At the 1920 Olympic rowing event, John “Jack” B. Kelly of Vesper Boat Club, Philadelphia, won the single scull race defeating Jack Beresford Jr., of Thames Rowing Club, London with one second. To celebrate the first American to take an Olympic gold medal in the single sculls, a group lead by J. Elliot Newlin, the Commodore of the Schuylkill Navy, raised $2,500 among the rowing community of Philadelphia to establish a prize, the Philadelphia Challenge Cup. The Schuylkill Navy wanted the Cup, which sometimes has also been referred to as the Philadelphia Gold Cup, to be regarded as the Amateur Single Sculling Championship of the World, and the first sculler being awarded the title was Jack Kelly.

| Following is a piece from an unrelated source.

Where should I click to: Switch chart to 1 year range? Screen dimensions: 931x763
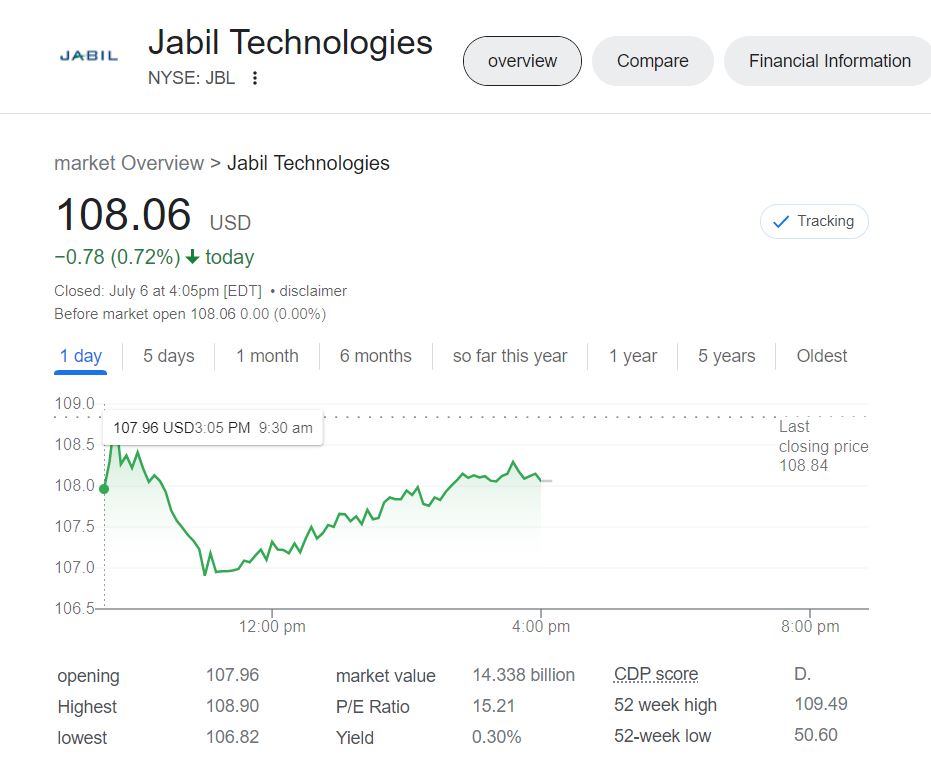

For the years in between the Olympic single sculling races, the Schuylkill Navy would authorize a challenger to race the champion for the title. This happened in 1922, when Walter M. Hoover, of the Undine Barge Club, won a match race for the Cup in Philadelphia, overpowering Paul V. Costello of Vesper BC. Costello was Kelly’s cousin and they had won the gold in the double sculls in the 1920 Olympics (and they would do so again in 1924).
The year after, in 1923, W.E. Garrett Gilmore of the Bachelors Barge Club, beat Hoover, now of Duluth Boat Club, at Duluth, Michigan. Back on the Schuylkill River, on 26 May 1924, Costello defeated Gilmore in a race for the Cup. Later that year, at the Olympic rowing races at the Argenteuil, Paris on 17 July, Jack Beresford became the holder of the Cup by beating Gilmore in the final of the single sculls. The following year, on 13 July 1925, there was a challenge race on the River Thames between Putney and Hammersmith where Beresford successfully defended the Cup by easily overcoming Hoover.
By clicking on the following link, you will be able to watch one and a half minutes of this race on the Thames. Please click here.
Later in July 1925, Beresford returned the Cup to the Schuylkill Navy as he did not want to defend it. After that the world’s top scullers have been holders of the Philadelphia Challenge Cup, the last one being the Russian sculler Vladimir Ivanov in 1964. Thereafter, the Cup mysteriously disappeared, but was found in June 1996 in an antique store in Philadelphia. You can read the story about the Philadelphia Challenge Cup, its disappearing and re-surfacing, on the following link, please click here (there you will also find a list of all the holders of the Cup).
The photograph above, showing Beresford and Hoover, is from the Thomas E. Weil Collection of the National Rowing Foundation. It is now on display at the rowing exhibit “Let Her Run” at Mystic Seaport Museum. Below the photograph is Beresford’s famous saying: “There is no disgrace in being beaten when you are trying to win.”